The SART is an initiative of the interagency Sexualized Assault Response Committee. That body has advocated for increased co-ordination and an
improvement to service models for the last decade. Similar SART models have long been operating in other jurisdictions.
Many local women’s groups providing support for victims of sexualized violence are also applauding the announcement.
Sarah Murphy, the program co-ordinator for Victoria Faulkner Women’s Centre, said what she likes most about the SART model is that it enables victims to make informed choices.
“I think something that’s a big problem is people don’t know what their options are; they think it’s either say nothing or go to the RCMP, and there’s lots of choices in between,” Murphy told the Star.
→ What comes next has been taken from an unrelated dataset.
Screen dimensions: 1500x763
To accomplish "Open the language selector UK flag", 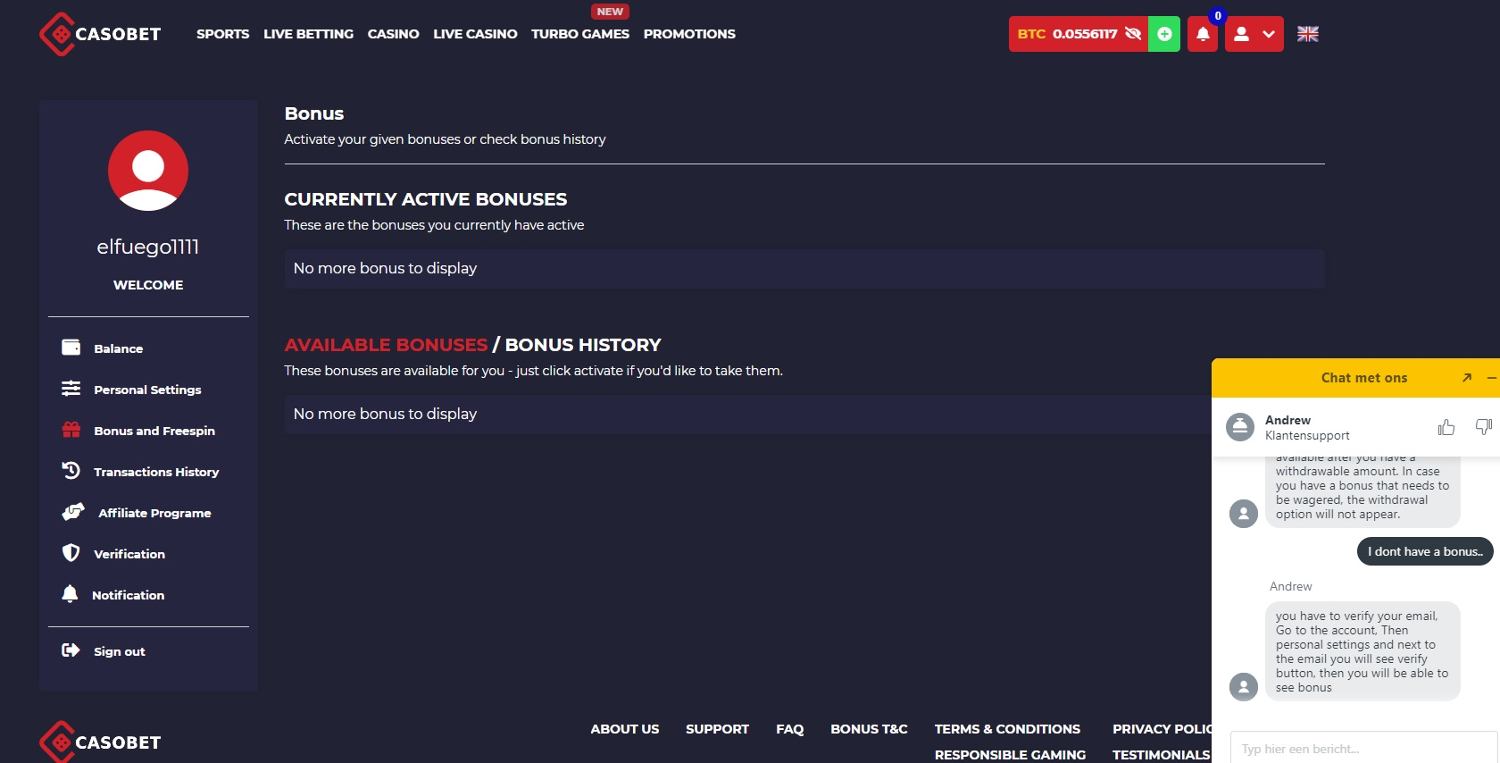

“It’s completely OK to not want to go to the criminal justice system, it’s not for everyone, it’s a very difficult process.”
Victims can access a variety of support services whether or not they choose to report, she said. Those include territorial victims’ services staff, counsellors and the women’s advocate.
Murphy also highlighted forms of accountability other than the criminal justice system, like restorative justice, the #MeToo social media movement and the Yukon Human Rights Commission.
“For perpetrators just acknowledging that it happened without making excuses, without blaming the victim can be so huge,” she said.
The government announcement came in the midst of the annual 16 Days to End Gender-Based Violence campaign, which kicked off on Nov. 25.
Events in Whitehorse so far have included a live art installation and film screenings.
A vigil for the National Day of Remembrance and Action on Violence Against Women began at noon today in the main administration building. The 14 young
women who died in the Montreal Massacre on this day in 1989 were among those remembered. (See coverage of the vigil in Thursday’s Star.)
“Our theme this year was all about action and taking action on gender-based violence and encouraging people that you know we can talk about this forever,
but we need to do something,” Murphy said.
Dendys noted, “We wanted to bring this forward today in the 16 Days to End Gender-Based Violence to show our action; we are taking action as a
The SART is expected to begin in Whitehorse by the spring of 2018, with future plans to expand to other Yukon communities.
“We certainly know that the violence that we experience in Whitehorse is certainly being experienced in the small rural communities,” Dendys said. “All communities matter.”